Kingsley (Catafalque:331-332) – revelação e profecia
Além de tudo, porém, sua (de Jung) preocupação central não era criar e depois promover mais uma teoria científica. Em vez disso, era fazer com que as pessoas saíssem de sua complacência mental para uma experiência direta da plenitude — o pleroma gnóstico — que está na raiz de nosso ser. Essa experiência primordial, como ele explicou apaixonadamente àqueles que estavam dispostos a ouvir, foi a origem de sua ideia. E é para lá que ela deveria levar novamente.

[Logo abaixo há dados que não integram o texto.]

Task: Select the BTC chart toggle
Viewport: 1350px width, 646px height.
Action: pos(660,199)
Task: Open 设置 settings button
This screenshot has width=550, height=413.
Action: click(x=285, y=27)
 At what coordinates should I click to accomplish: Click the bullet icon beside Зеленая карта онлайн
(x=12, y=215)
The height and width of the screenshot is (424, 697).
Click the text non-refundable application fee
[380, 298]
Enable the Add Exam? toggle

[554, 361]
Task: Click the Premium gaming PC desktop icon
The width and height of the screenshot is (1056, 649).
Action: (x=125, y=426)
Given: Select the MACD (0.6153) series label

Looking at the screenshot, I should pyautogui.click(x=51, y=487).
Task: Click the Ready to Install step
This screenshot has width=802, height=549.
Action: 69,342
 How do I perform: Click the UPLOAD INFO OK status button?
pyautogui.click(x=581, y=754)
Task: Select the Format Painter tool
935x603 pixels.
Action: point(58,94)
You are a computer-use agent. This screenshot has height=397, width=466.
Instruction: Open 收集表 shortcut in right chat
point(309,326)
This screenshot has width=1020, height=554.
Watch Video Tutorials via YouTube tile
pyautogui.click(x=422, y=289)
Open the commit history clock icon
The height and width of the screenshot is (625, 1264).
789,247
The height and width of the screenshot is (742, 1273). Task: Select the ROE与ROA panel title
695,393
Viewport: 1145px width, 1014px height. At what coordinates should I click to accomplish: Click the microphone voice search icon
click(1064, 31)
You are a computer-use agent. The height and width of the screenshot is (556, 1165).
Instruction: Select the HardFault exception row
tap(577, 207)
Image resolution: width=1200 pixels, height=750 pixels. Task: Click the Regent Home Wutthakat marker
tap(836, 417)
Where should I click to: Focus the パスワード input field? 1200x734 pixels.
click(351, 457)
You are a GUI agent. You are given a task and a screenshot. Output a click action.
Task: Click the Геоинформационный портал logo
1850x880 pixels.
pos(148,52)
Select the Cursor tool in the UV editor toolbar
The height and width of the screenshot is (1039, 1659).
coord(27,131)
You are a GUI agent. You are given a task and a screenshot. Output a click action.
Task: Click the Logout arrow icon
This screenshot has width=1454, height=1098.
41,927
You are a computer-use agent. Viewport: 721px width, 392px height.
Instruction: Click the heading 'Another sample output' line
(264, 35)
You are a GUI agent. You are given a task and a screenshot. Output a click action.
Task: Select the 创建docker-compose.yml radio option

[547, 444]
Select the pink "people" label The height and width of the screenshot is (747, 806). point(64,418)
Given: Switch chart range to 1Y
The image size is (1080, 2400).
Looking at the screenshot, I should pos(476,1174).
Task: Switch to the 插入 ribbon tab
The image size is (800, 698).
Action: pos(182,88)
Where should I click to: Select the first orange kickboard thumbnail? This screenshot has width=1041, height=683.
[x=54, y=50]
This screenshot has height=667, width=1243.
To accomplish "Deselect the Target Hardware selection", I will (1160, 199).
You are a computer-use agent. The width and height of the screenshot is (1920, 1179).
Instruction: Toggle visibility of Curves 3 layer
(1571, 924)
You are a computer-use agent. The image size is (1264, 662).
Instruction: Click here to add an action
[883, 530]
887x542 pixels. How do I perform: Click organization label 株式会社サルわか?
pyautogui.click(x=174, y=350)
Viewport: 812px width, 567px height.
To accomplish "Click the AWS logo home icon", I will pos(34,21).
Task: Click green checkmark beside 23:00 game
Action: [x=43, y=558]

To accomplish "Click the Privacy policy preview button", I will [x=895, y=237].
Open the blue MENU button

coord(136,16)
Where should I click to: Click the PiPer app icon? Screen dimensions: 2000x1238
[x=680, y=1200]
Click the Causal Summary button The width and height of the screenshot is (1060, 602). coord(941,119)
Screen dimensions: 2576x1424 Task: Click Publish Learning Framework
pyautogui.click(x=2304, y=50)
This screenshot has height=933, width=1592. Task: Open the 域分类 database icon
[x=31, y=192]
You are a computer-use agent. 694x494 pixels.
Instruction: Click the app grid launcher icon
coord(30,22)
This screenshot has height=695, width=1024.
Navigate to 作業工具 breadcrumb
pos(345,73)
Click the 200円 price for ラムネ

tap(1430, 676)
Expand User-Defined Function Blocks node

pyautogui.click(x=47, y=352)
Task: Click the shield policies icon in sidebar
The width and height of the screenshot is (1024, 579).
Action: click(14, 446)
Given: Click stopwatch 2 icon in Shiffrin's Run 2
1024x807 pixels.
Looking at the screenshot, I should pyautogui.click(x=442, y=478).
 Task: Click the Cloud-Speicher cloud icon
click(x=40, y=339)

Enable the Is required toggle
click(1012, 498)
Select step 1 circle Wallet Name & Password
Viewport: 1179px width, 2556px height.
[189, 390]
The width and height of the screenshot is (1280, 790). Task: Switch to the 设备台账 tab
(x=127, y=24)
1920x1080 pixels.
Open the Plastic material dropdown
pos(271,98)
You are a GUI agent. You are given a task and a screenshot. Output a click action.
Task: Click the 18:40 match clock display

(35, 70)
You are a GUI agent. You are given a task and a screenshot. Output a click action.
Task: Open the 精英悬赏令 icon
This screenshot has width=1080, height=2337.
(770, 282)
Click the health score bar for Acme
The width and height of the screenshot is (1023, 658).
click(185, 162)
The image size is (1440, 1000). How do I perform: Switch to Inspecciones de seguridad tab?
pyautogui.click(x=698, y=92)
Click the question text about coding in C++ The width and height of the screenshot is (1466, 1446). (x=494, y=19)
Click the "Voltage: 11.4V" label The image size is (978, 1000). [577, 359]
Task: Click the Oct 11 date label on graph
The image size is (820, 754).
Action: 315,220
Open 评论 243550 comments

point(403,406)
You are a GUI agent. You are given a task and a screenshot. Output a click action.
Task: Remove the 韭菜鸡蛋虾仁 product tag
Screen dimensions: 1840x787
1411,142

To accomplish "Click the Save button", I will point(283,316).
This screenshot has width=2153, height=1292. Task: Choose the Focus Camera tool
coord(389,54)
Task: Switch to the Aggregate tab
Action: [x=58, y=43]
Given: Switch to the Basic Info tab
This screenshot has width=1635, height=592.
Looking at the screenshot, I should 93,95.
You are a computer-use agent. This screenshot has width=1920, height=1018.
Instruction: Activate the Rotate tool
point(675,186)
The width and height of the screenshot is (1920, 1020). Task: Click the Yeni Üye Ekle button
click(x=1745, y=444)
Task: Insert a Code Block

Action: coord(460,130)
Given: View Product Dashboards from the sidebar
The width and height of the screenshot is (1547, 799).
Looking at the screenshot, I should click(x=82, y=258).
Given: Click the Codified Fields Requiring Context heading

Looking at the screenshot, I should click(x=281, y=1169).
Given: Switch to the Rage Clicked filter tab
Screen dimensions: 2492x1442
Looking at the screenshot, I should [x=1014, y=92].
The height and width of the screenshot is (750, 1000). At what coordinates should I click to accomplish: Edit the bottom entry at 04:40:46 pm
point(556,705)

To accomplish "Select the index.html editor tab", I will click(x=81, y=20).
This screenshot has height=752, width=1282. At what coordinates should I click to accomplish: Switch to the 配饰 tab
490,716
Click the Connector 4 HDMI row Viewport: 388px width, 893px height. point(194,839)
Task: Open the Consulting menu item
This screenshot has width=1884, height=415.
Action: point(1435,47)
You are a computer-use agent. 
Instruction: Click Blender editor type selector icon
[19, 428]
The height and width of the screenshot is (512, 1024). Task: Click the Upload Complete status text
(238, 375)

Portanto, tudo volta ao que está por trás de sua ciência; o que se esconde sob. Em outras palavras, não há a menor chance de entender o que Jung realmente quer dizer quando fala sobre seu diletantismo científico sem relacioná-lo diretamente com o que ele chama de sua “Uroffenbarung”: a “revelação primordial”, tão esmagadoramente real, poderosa e viva, que estava fluindo dentro dele no âmago de todo seu ser.
Não há nada de acidental em sua escolha de uma expressão tão marcante. “Uroffenbarung” é uma palavra que já vinha sendo usada na língua alemã há anos para descrever a existência de revelação divina direta fora do cristianismo, ou antes do cristianismo — um tipo de revelação aberta e acessível aos profetas em qualquer lugar, em todos os lugares, desde o início dos tempos.
É claro que qualquer pessoa pode falar sobre essa revelação primordial como uma questão de teoria. Mas o acesso real a essa realidade atemporal pertence somente aos profetas, enquanto os únicos vestígios dela, como experiência direta, podem ser encontrados na vida dos profetas. E graças às marcas que ele deixou em seus livros, ainda podemos ver o quanto Jung associou essa noção de revelação primordial, bem como a própria palavra “Uroffenbarung”, a uma linhagem profética em particular.
Essa era a linhagem dos gnósticos — e especialmente do profeta Mani. 1)
Mais uma vez, tudo se encaixa perfeitamente em todos os níveis possíveis. Jung não apenas se via, interiormente, como um profeta. Ele também foi capaz de situar esse papel profético em uma perspectiva muito mais ampla, não apenas espiritualmente, mas também historicamente.
E há também a coerência, igualmente perfeita, do quadro que emerge das entrevistas tardias que ele deu — devidamente anotadas e registradas, dia após dia, por sua dedicada secretária — durante o proverbial inverno de sua vida.
Cada palavra e expressão usada por Jung, no final de 1957, tem seu lugar, função e lógica apropriados. O acesso único que lhe foi dado à revelação primordial, à “Uroffenbarung”, é o fator crucial que inevitavelmente lhe impôs sua “Botschaft”: sua missão profética e mensagem ao mundo que já havia sido anunciada desde a primeira frase de seu livro Vermelho.
Ou, para reformular isso em termos um pouco mais humanos, ele foi incapaz de dominar, gerenciar ou lidar com o poder selvagem dessa “Uroffenbarung” — que ele acabou tendo que envolver com o manto da ciência — exatamente da mesma forma e exatamente pelas mesmas razões que ele foi incapaz de tolerar a mensagem profética bruta que lhe foi entregue e que ele acabou tendo que traduzir para a linguagem da ciência.